Raw data:
________________________
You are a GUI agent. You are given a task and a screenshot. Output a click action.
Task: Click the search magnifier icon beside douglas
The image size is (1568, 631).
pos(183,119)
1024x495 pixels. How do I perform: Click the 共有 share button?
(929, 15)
________________________
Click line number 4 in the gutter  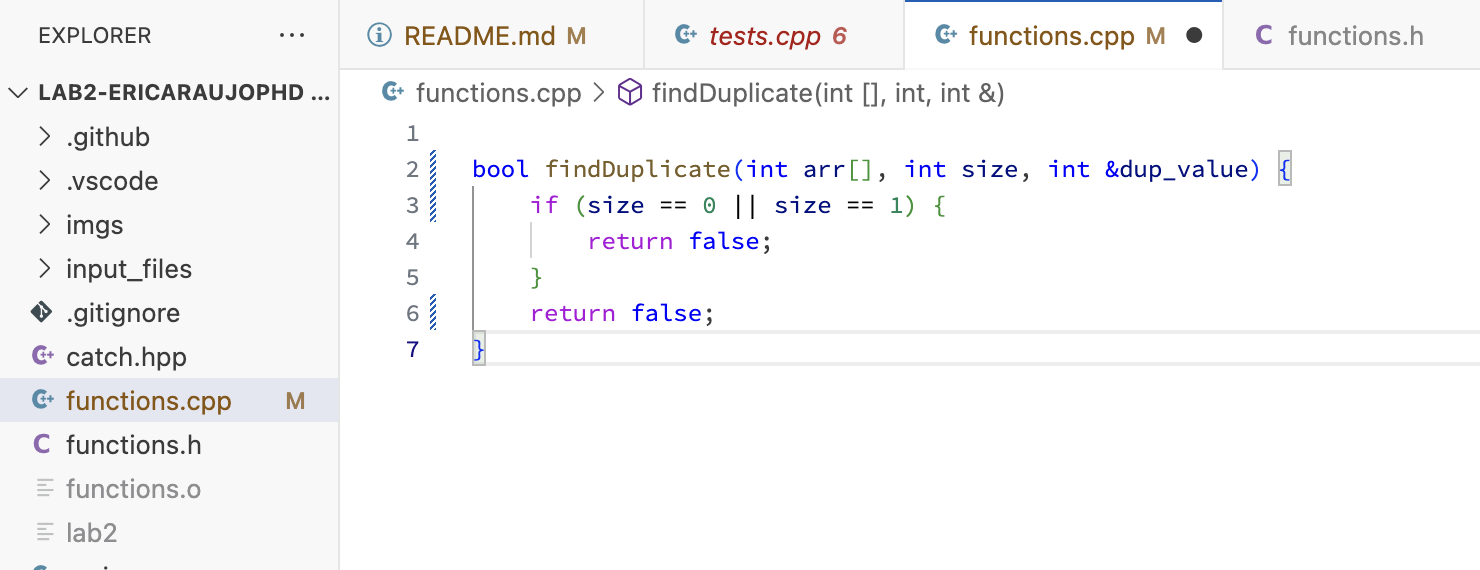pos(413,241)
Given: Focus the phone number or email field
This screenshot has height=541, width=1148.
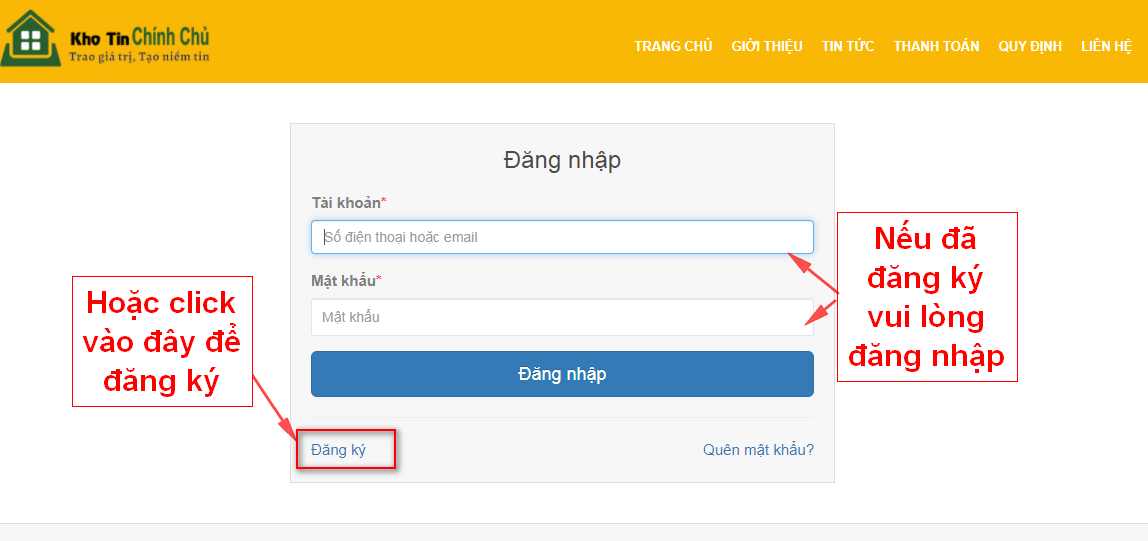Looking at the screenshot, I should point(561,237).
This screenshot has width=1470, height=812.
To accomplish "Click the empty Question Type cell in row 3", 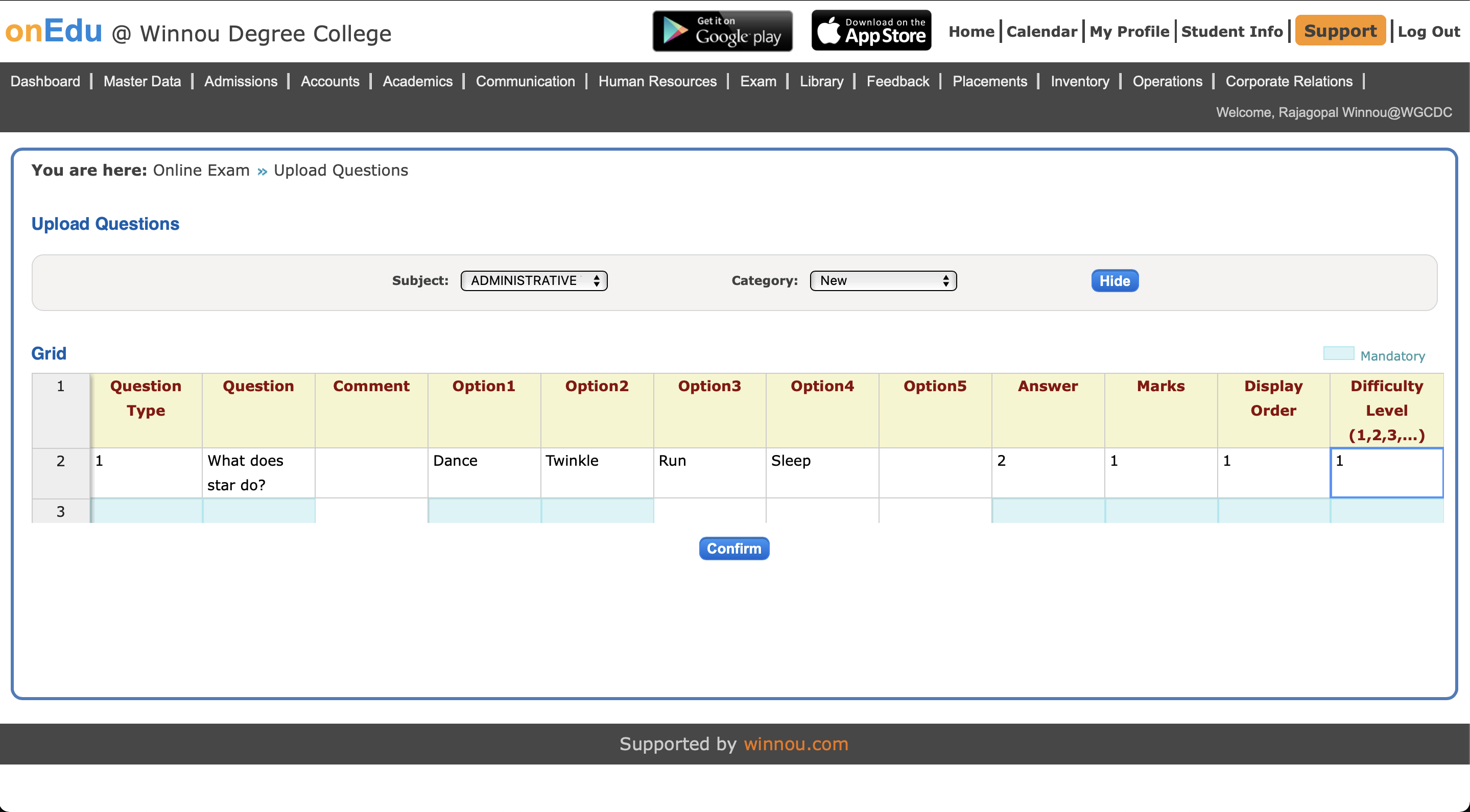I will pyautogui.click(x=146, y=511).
________________________
Count the lines in the records that contain the string "height", and reply with only that number.

2